Eyes like calm oceans flat and opaque, the journey should be easy
but still waters -- so they say -- run deep. Dive where the

riptide slides beneath, the riptide and the fish and
all the unseen things that swim with grace though not

this one who flails, gasps, surfaces to find the horizon still unknowable.
Oh my darling, where is the raft, where the strong hand

that reaches into the sea, ready to save?

Riptide
What else? 





Wednesday, March 18, 2015

Let us presume

In which we visit the salon


So I'm thinking about Edith Stein, and this is the thing she wrote I'm thinking of, 'Let Us Describe':
Let us describe how they went. It was a very windy night and the road although in excellent condition and extremely well graded has many turnings and although the curves are not sharp the rise is considerable. It was a very windy night and some of the larger vehicles found it more prudent not to venture. In consequence some of those who had planned to go were unable to do so. Many others did go and there was a sacrifice, of what shall we, a sheep, a hen, a cock, a village, a ruin, and all that and then that having been blessed let us bless it.
This is one of her more coherent prose poems and personally all of Stein seems to make little sense and I'm not the only one who thinks so. Yet so many others loved/love her. Because what is happening in in 'Let Us Describe'? First the title sounds like an invocation. By the time you're done you're thinking maybe at a funeral, because of 'how they went' and all the blessing at the end. This is story but what the hell happens? It all seems an accident -- of writing, of description, of story. And does it matter what it's really about, isn't it about what we make it about? Because we long to make linear, happy ending sense of things. Edith doesn't even try (Tender Buttons, et al.).
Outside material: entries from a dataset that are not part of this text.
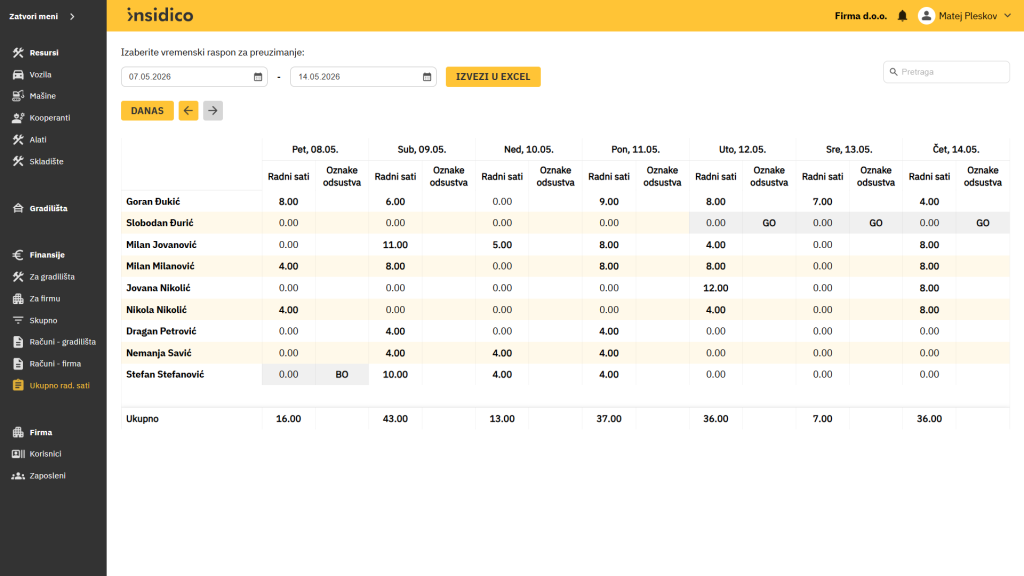Go to next week with right arrow
The height and width of the screenshot is (576, 1024).
[x=213, y=110]
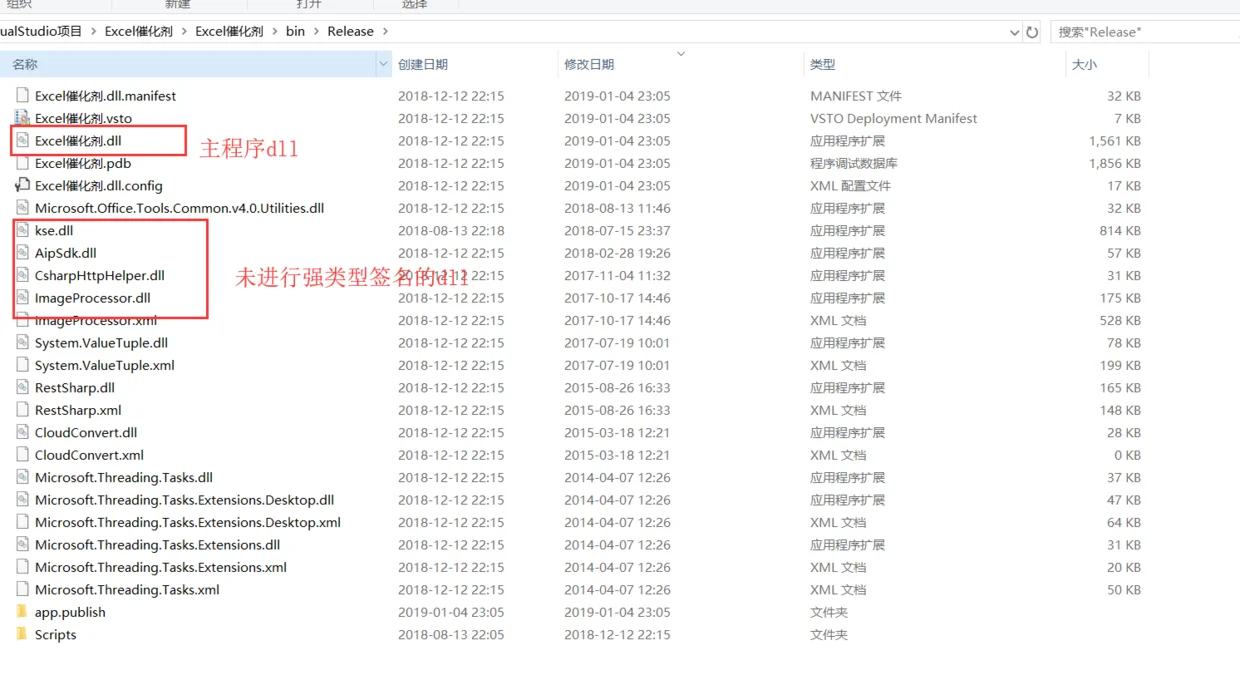Navigate to the bin breadcrumb folder
Image resolution: width=1240 pixels, height=675 pixels.
[295, 31]
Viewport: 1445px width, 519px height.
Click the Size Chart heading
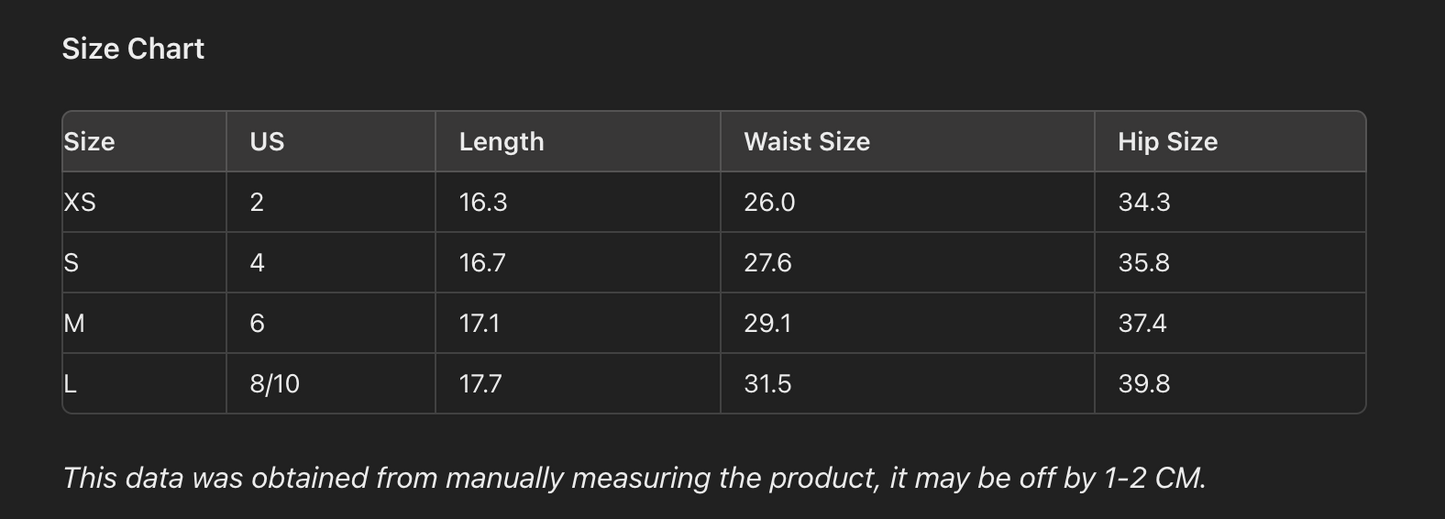coord(133,49)
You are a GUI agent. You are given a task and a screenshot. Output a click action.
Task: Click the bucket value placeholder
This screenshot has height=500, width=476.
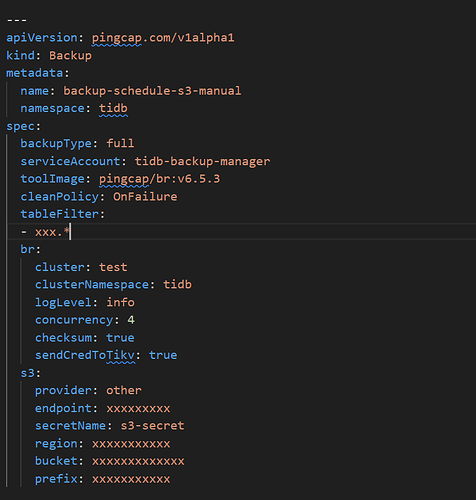click(138, 461)
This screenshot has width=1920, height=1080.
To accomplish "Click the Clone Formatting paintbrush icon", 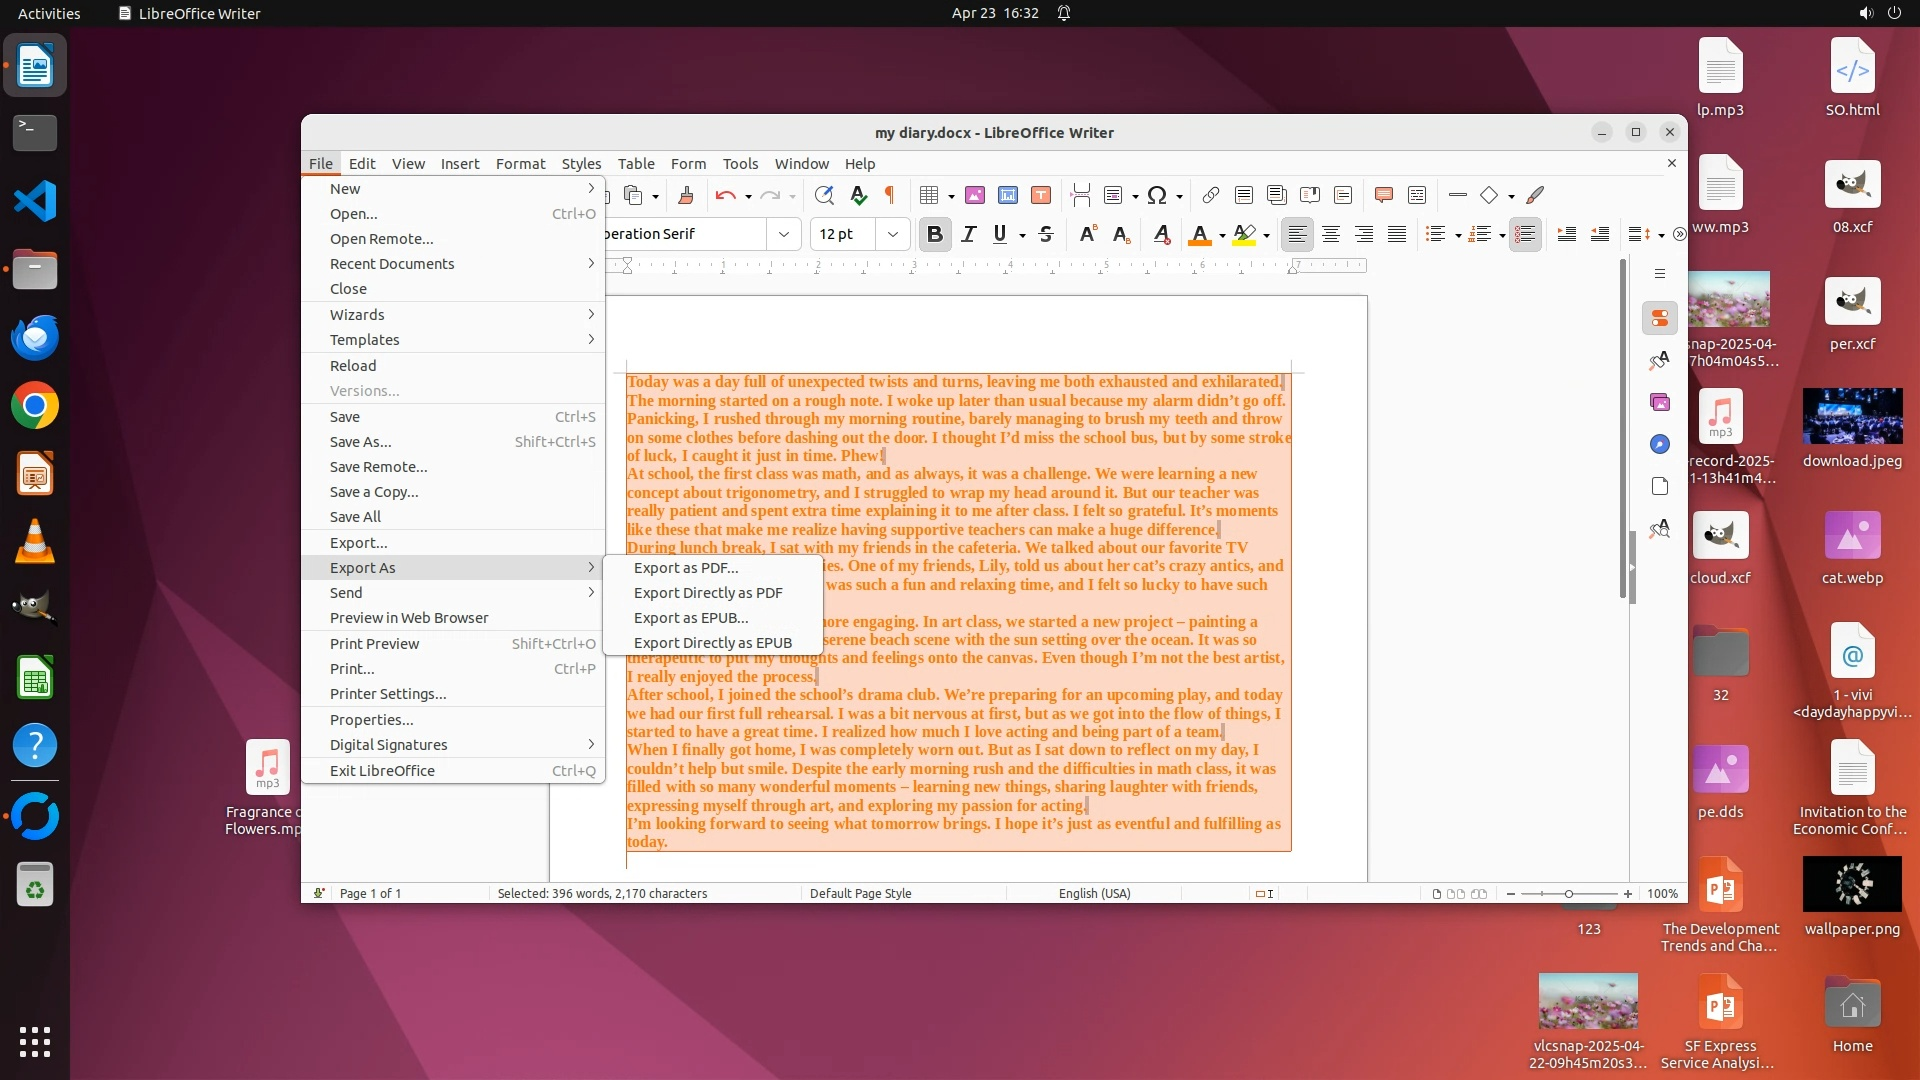I will (686, 195).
All I have in common with Edith is the describe part -- see the last post. (And others.) I keep spotting bald eagles on my way to and from work and in bed during all the nights, think about how somebody might write about them, in some little poetic paragraph thing, if one were inclined to do so, which I'm not ('Eagles Over Aboite'?). This slim commonality made me think about Edith, who was inclined to write about these modernist, random things. She's incoherent and I'm inchoate. Although I certainly do like to describe things, but because I am for common sensibility in writing, will tell you about where the Tupperware reference comes from, which you will thank me for in just a couple of lines. I keep my notes about Stein (and others) in letter-size plastic container things with lids that lock, which are not Tupperware but remind me of it. If I can't write about bald eagles, at least I'm not writing about stuff like (actual Stein things):

Water Raining
Water astonishing and difficult altogether makes a meadow and a stroke.

Malachite
The sudden spoon is the same in no size. The sudden spoon is the wound in the decision.

You. Are. Welcome.


Tuesday, March 10, 2015

Thaw ugly

Fifty shades or so


We lived la vida blanco this winter, again, didn’t we?  Isn’t it delightful, we sing to one another at Christmas time. Met my old lover in the grocery store, the snow was falling Christmas Eve, and all. The music stops in January. But our white life is far from over and all we can do is dig deeper into the disguise. White like glue. White on rice. Great white way, that was my street. On a snowy day the quiet comes falling as on deaf ears. And time becomes no time in that monochromatic silence. But all that’s a lie, isn’t it, Yuri? If a little stubborn. Comes a March day and then other when it’s not so cold nor so silent nor the color palette so persistently ... absent of color. This afternoon the snow turned to rain and in the little woods outside the office, fog lurked at the roots of the thin, bare trees, winter’s wan ghost rising from the fading, dirty snow drifts. There’s no prettiness in the undiscovered dregs of weather here in Indiana. But last week’s full Worm Moon shone strong and clear, the finale of the exhausted season; like an old lover, after a turn she’ll be back in a new dress. La vida, indeed.